### TASK TO CARRY OUT
According to the review excerpts on Singapore Sling below, at which festival and in what year did Dimitris Eipides present the film?

### EXTRACTED TEXT
Phil Hardy's indispensable The Overlook Film Encyclopedia - Horror
(See: Greg Goodsell's Singapore Sling homepage)

--+ Singapore Sling is one of those films that is best described as "it's not what happens next, it's about what not happens next"! What is remarkable is that the film manages to be funny and at times quite romantic.
Greg Goodsell (Angels in Distress)

--+ A degenerate, damned, and morbidly attractive film diamond.
N. Zachariadis for AVGHI

--+ Singapore Sling, seen here in its world premiere, could very well become this year's runaway cult hit. A wonderfully outrageous expose of the innermost recess of human sexuality treated with a brashness and candour worthy of de Sade, this film does not hesitate to peel away layer after layer of human sensuality and physical stimulation that almost undefinable point where the distance between pain and pleasure begins to disappear. Singapore Sling is friendless, homeless and always broke; he is always chasing after lost causes, in particular a woman named Laura, a romantic memory from his past. She may in fact have died years ago, and he could very well be obsessed with a corpse. One lonely night in his meandering search, he finds himself in a mysterious villa, watching two women bury a body. He falls into their trap as naturally as a fly is caught in a spider's web, their unwitting last victim in a sinister play of cruel fun. In a pervasive atmosphere of decadence and isolation, the two women act out insane pleasure games, unappetizing rituals of blood and murder. Theirs is a world turned in on itself where private sexual fantasies are transformed into explosive lust. This cocktail's unusual recipe is no common mix of violence and sexual pleasure. Incest, lesbianism, sadism, bondage and much more are depicted with assured kinky precision and a perfectly immodest sense of the outrageous. However, Nikolaidis does not pass up a single opportunity to extract the wildly camp humour, albeit of a decidedly dark hue, of this scenario. Neither gory nor offensive in intent, the director's determined treatment of his material makes for a gloriously entertaining black comedy. Filmed in sumptuous black and white to underscore the mock eeriness of the imagery, Singapore Sling is a cinematic rarity, a skillful, engrossing and elegant balancing act between shock, sensuality and black parody.
Dimitris Eipides, presenting Singapore Sling in the Toronto Film Festival (1991)

--+ A shocking and daring film, something completely unknown to the Greek filmmaking so far... Singapore Sling cocktail exploded in the Festival like a Molotov cocktail.
TO PONTIKI

--+ Humour that is 'dirty' and deadly. Sadomasochism, urolagnia, blood, vomit and death. All these produce a unique black comedy.
G. Chrisovitsanos for ETHNOS

--+ An insane symphony of corruption among debauched, accursed and ambiguous characters... Nikolaidis own scornful laughter rings out in the background.
N. Zachariadis for MESSIMVRINI

--+ Singapore Sling is an unprecedented film by Greek standards... Nikolaidis has completely stripped away all pretenses and launches himself much farther than the Marquis de Sade and Bataille.
D. Kanellis for ELEFTEROS TYPOS

--+ Sexual perversion, wounds and excrement of every kind, urine, rape, disembowelments. A superbly directed, convulsive ritual of horror like a long drawn-out orgasm.
I. Bakoyiannopoulos for KATHIMERINI

--+ Singapore Sling is heretical and provocative... The power and perfection of Nikos Nikolaidis' hell was too strong for the audience's stomach.
V. Georgakopoulou for ELEFTEROTYPIA

--+ All this cannibalism in a baroque atmosphere convinces the viewer of the biological and spiritual decline of man and civilisation.
D. Bouras for RIZOSPASTIS

--+ Knives, bestial matings and sacred incest... all end up in a cocktail of old movies and post-modern anguish... In the end it is an essay on freedom.

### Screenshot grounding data

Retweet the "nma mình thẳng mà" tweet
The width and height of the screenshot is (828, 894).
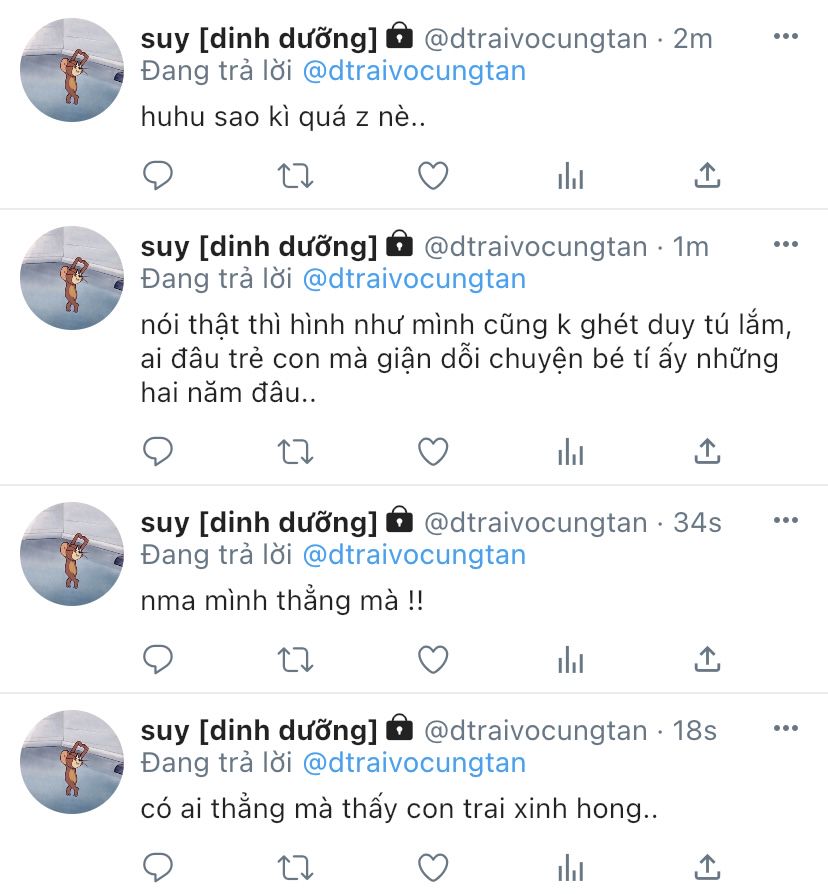click(295, 660)
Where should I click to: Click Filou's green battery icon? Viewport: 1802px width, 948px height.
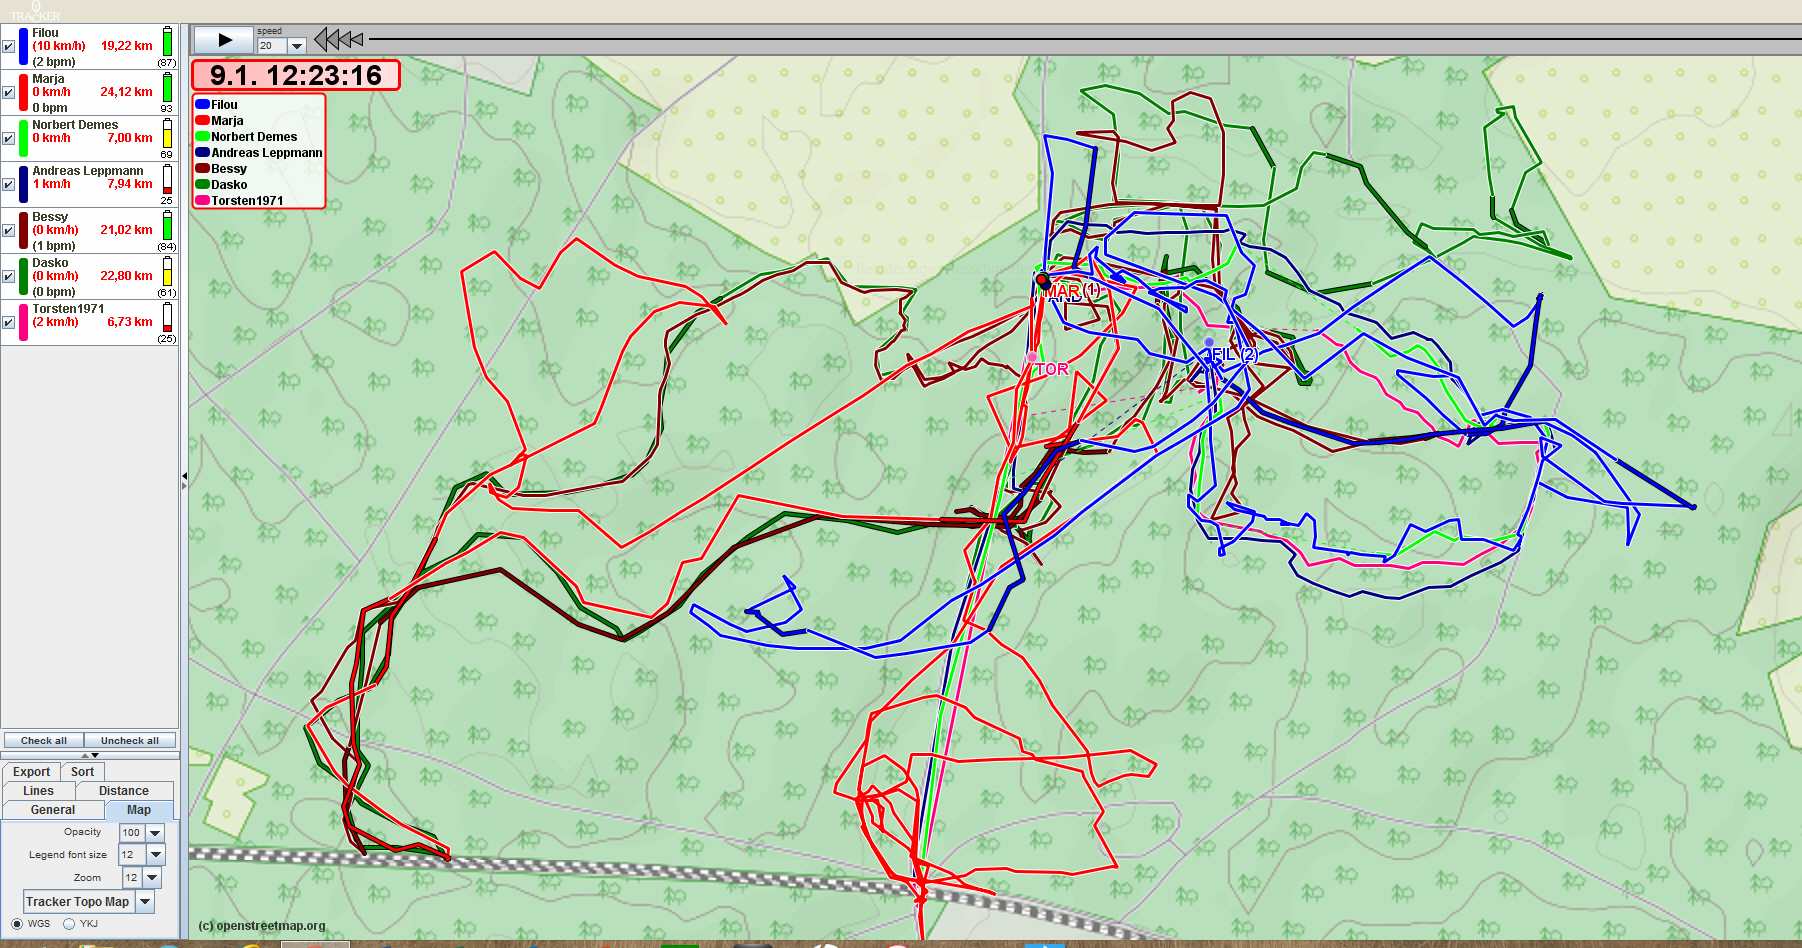167,42
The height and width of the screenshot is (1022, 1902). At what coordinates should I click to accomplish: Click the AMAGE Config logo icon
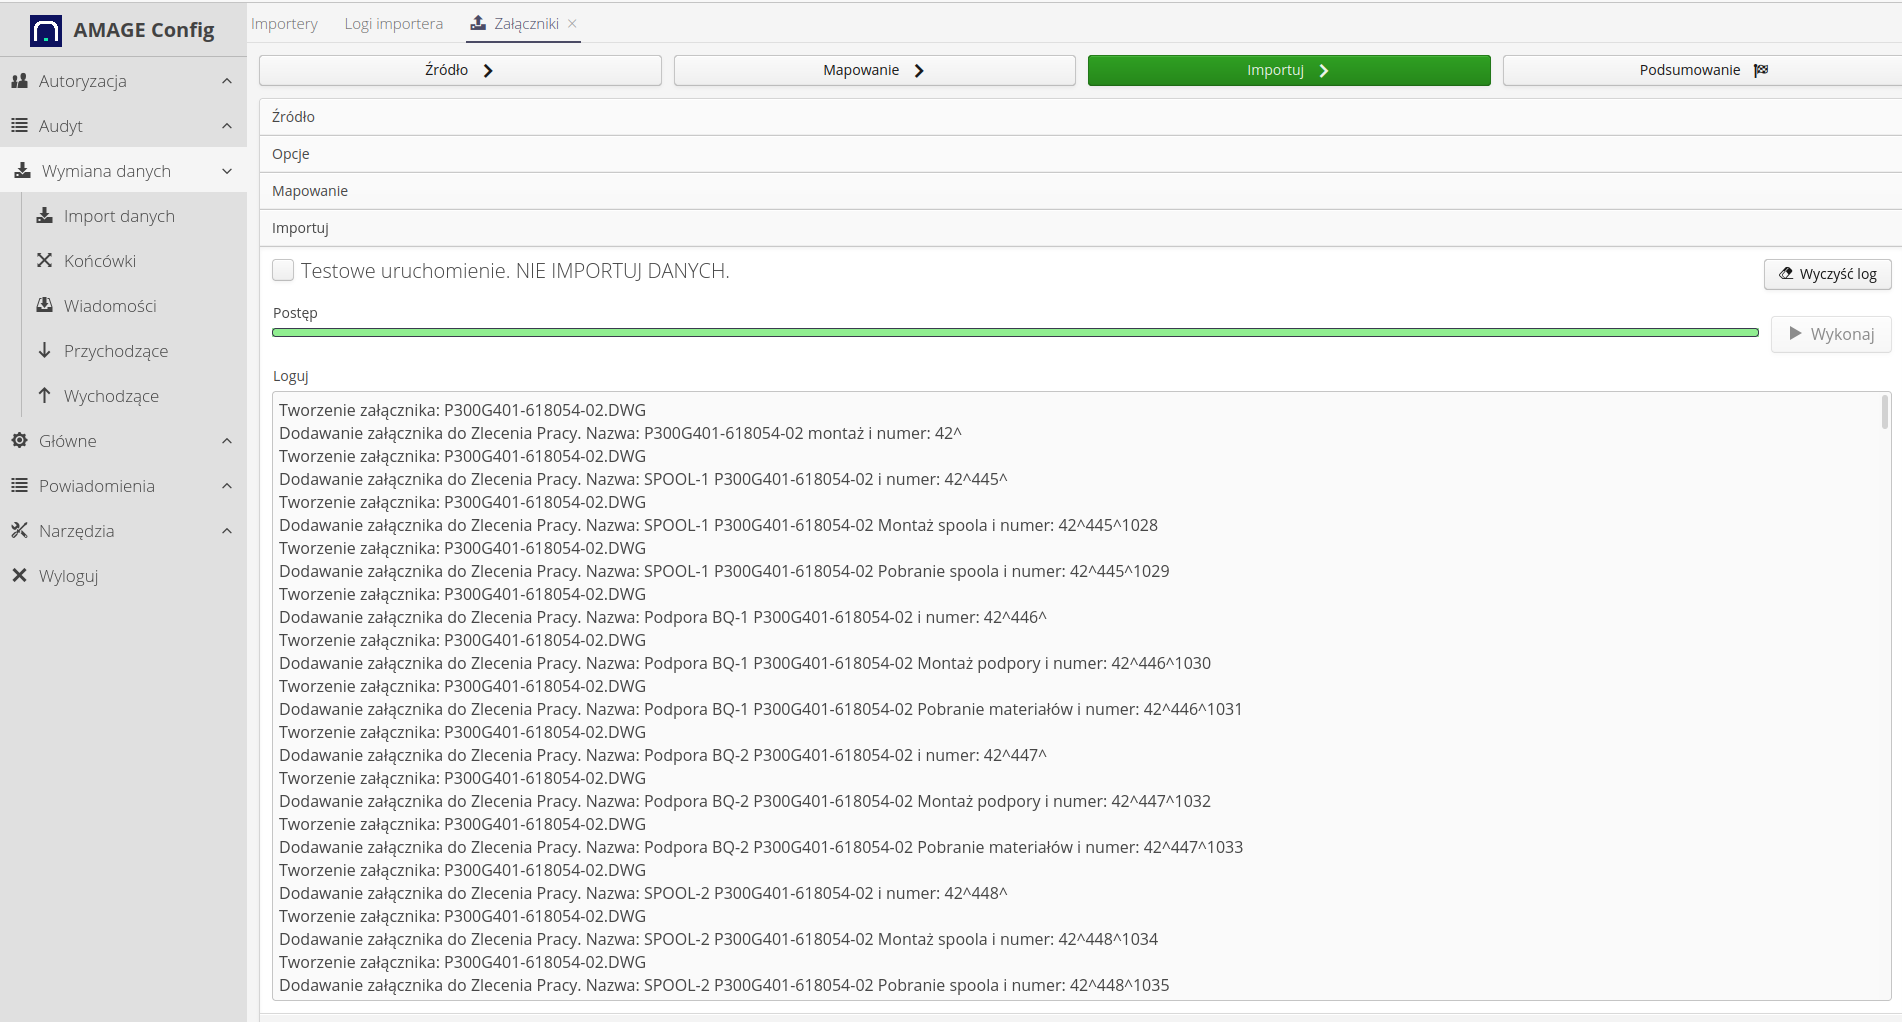click(x=46, y=31)
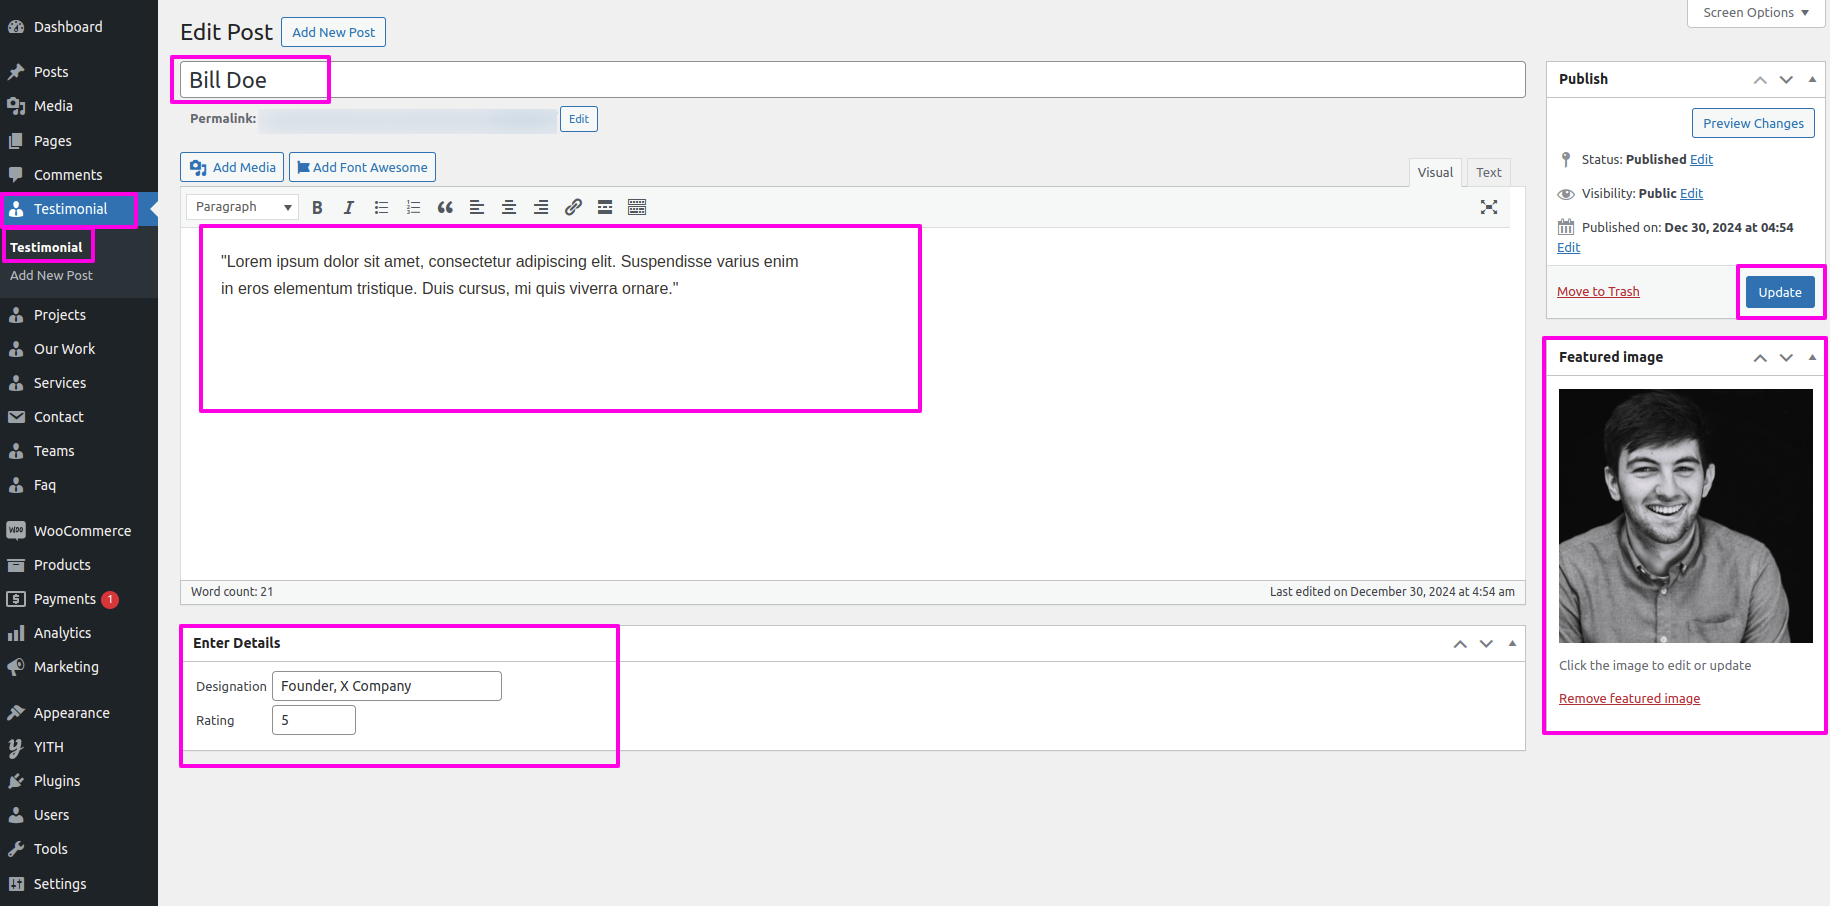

### EXERCISE OUTPUT
The Toronto Film Festival, in 1991.